Avant-Garde Polish Company Extends Grotowski's Legacy

On a warm spring evening, Ellen Stewart gives her customary pre-performance blessing in La MaMa's lobby. The downtown doyenne gestures to members of Poland's Song of the Goat Theatre, who are waiting in the corner to perform Chronicles, A Lamentation, and her face lights up. "When Jerzy Grotowski brought his company here in 1967, he was like my son," she declares proudly, "and these artists, from Song of the Goat, are like his grandchildren."

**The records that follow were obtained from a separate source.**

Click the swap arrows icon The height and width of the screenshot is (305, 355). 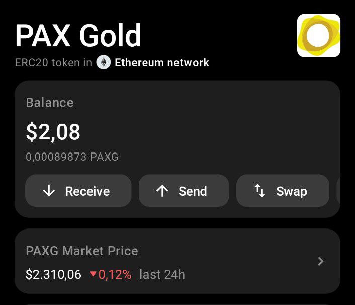(260, 191)
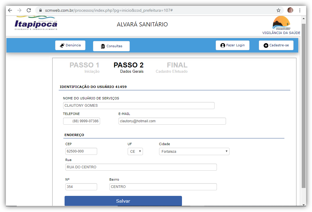Click the Telefone input field

pyautogui.click(x=82, y=121)
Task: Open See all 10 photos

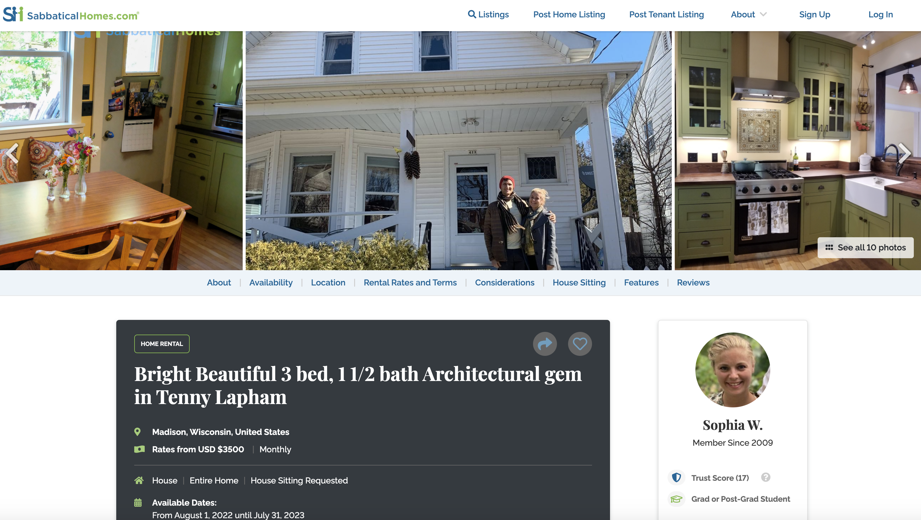Action: [865, 248]
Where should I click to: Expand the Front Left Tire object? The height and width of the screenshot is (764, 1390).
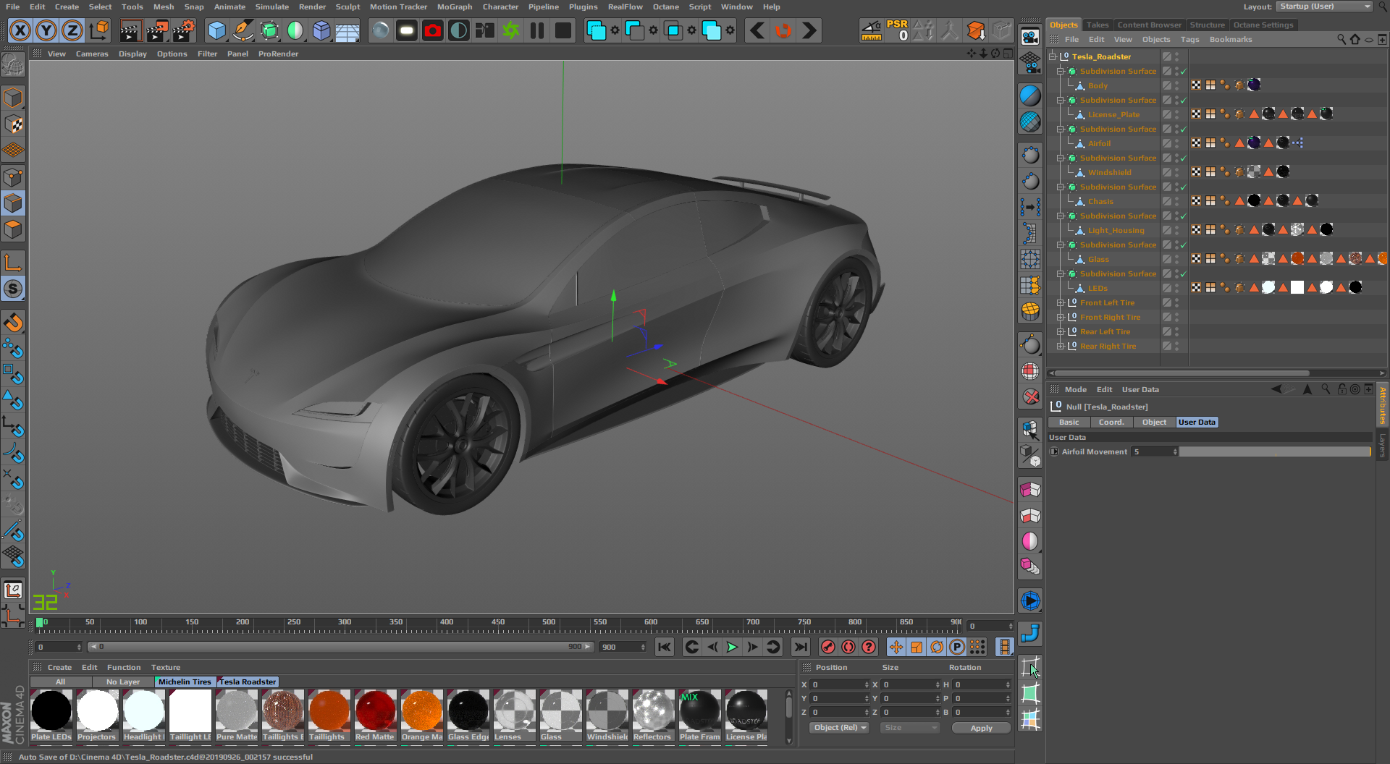click(x=1060, y=303)
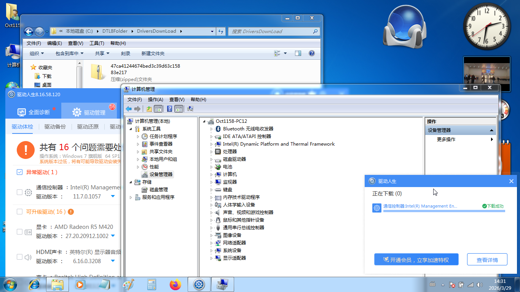This screenshot has height=292, width=520.
Task: Click the 开通会员，立享加速特权 button
Action: coord(416,260)
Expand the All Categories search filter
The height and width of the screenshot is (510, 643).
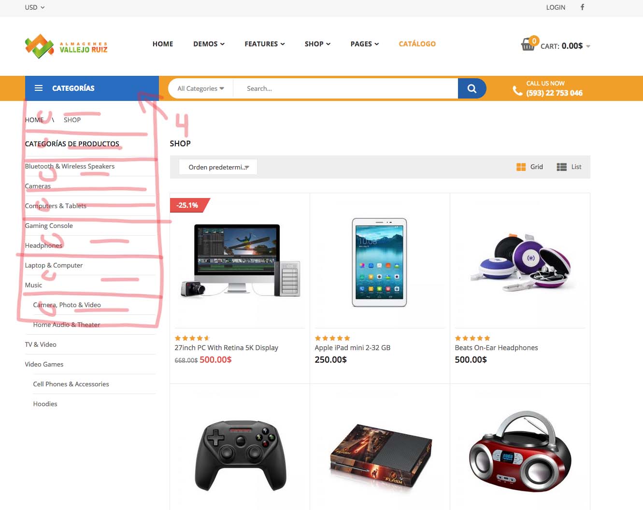[200, 88]
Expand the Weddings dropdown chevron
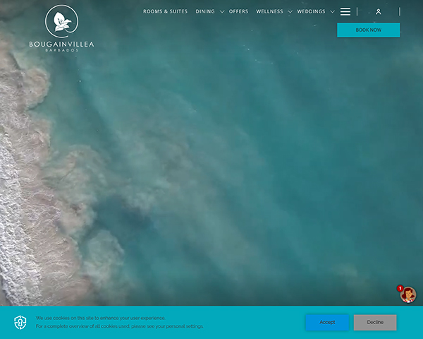The image size is (423, 339). (332, 12)
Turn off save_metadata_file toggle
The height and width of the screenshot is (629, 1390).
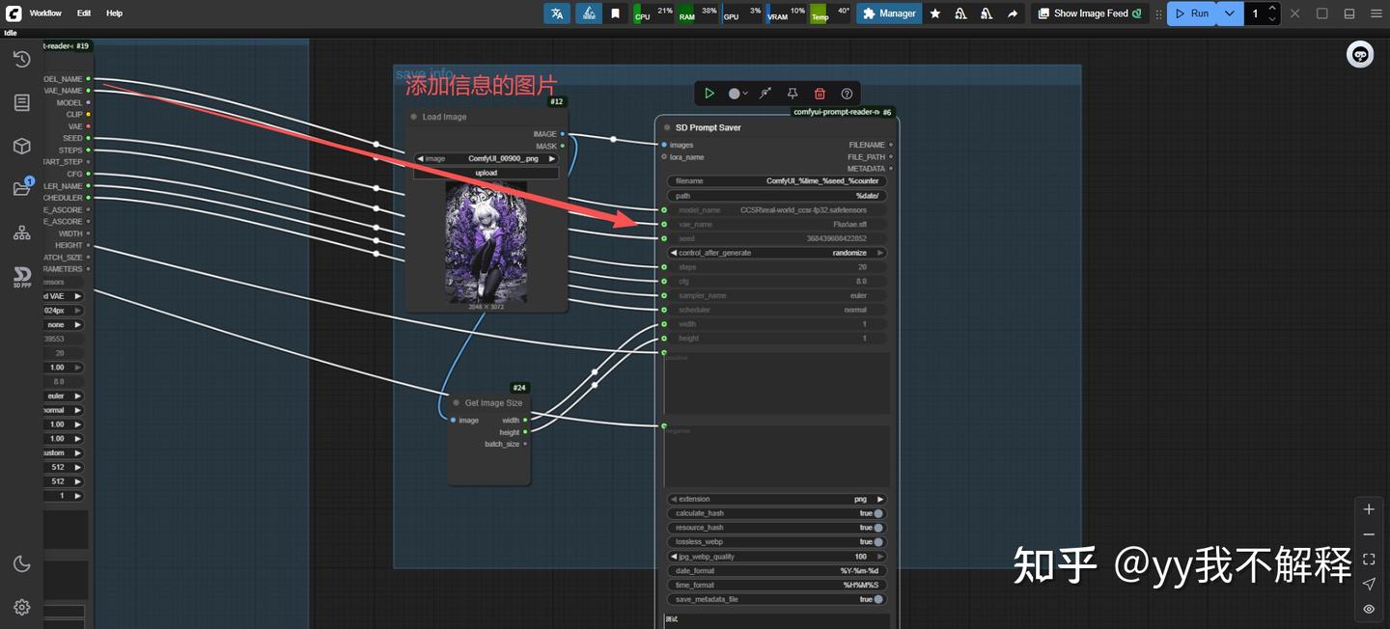(877, 599)

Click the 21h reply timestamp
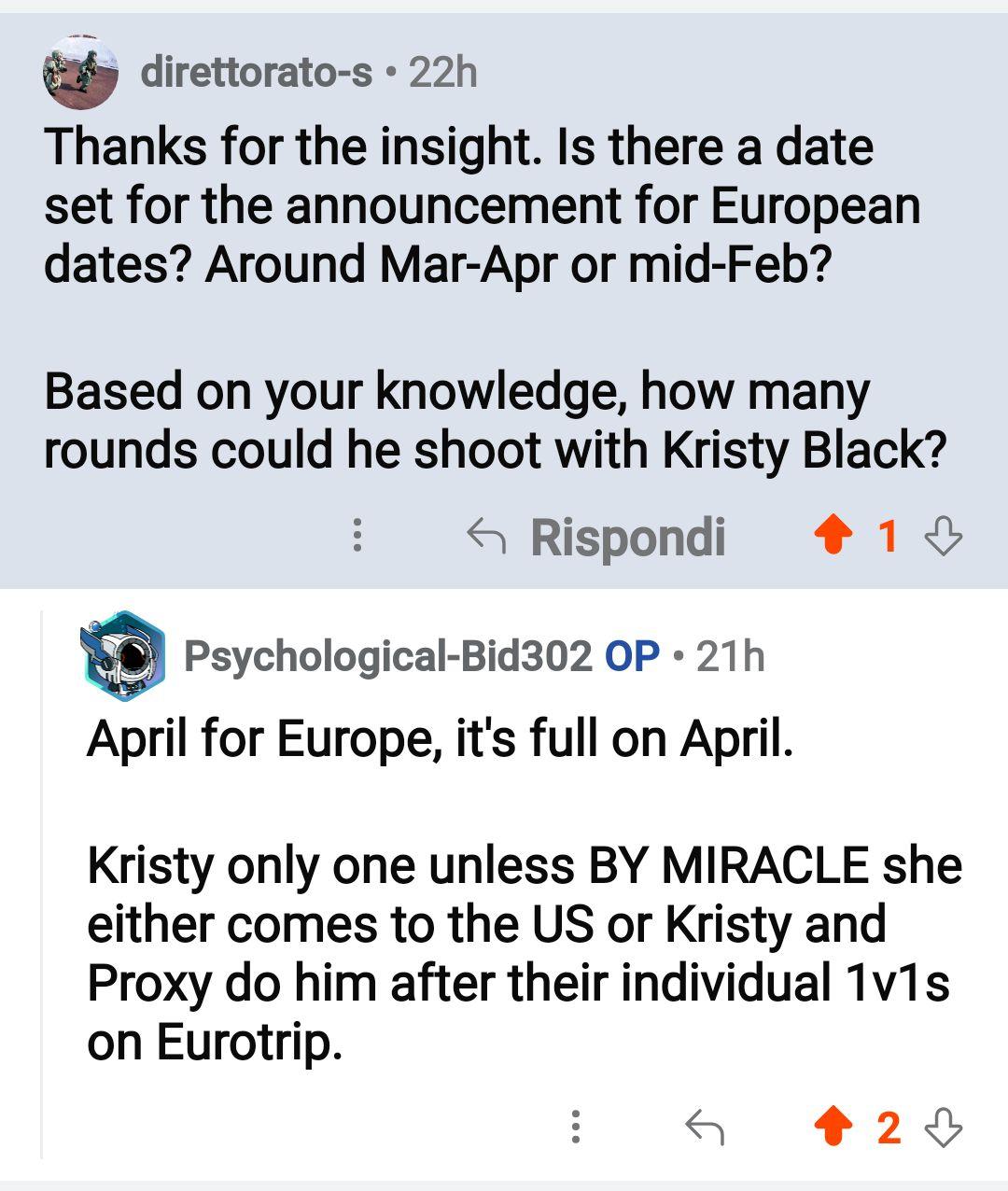731,656
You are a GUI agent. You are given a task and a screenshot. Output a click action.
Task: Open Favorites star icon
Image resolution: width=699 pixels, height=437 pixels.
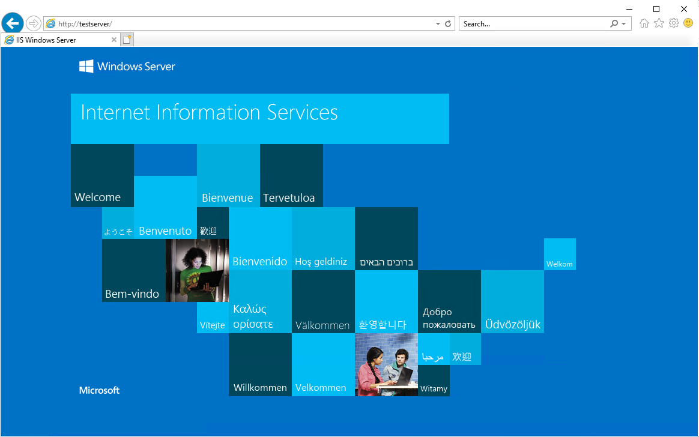(659, 23)
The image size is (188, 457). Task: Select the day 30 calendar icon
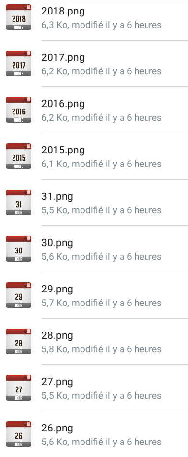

The ensemble, whose Polish name is Teatr Piesn Kozla, are indeed direct artistic descendants of Grotowski, even if there are no blood relatives among the cast. Grzegorz Bral and Anna Zubrzycki founded the company in 1997 after working with Gardzienice, the renowned experimental group formed by Grotowski's 1970s collaborators. What's more, Song of the Goat spent its first four years in residence at the Grotowski Center in Wroclaw before converting a 14th-century monastery into a permanent studio and school in 2002.

For those who think physical acting, incantation, and ritual now belong to theater history tomes, Chronicles (at La MaMa E.T.C. Annex Theatre through May 2) gives a rare glimpse of Grotowski's living legacy. The piece, a music-and-movement version of the Sumerian Gilgamesh epic, forsakes irony, artifice, and ornament to emphasize pure, physical immediacy.

When the lights rise on five seats resembling gravestones, a pair of veiled women begin chanting an ancient lament for the Babylonian king, who sought immortal life in seduction and battle. As breathing and vocalized weeping give way to broad movement, the women extend their rhythms to a chorus of men, creating a rich polyphonic weave of narration and grieving. In story and song, the seven ensemble members then recite Gilgamesh's short tale, enacting key episodes through wailing, droning, dancing, and brandishing incense and torches. Gilgamesh demonstrates his godlike prowess in war and love, but his aspirations for eternal life collapse, taking humanity's hopes for immortality with him.

The company spent two years developing Chronicles, traveling to Greece, Albania, and other parts of the Balkans to learn the form and techniques of traditional lamentation songs—some dating back more than 2,000 years. Lamentation music contemplates life's mysteries on the occasion of death, linking the two worlds in eternal music. When I visited the company at its Wroclaw home in February, they performed Chronicles in the monks' former refectory, where the ancient lamentations offered suitably spiritual nourishment.

Earlier this year, New York audiences saw the Wooster Group question the theater's fidelity to Grotowski's memory in Poor Theater. Now Song of the Goat has arrived to keep the flame alive, singing of death, memory, and myth.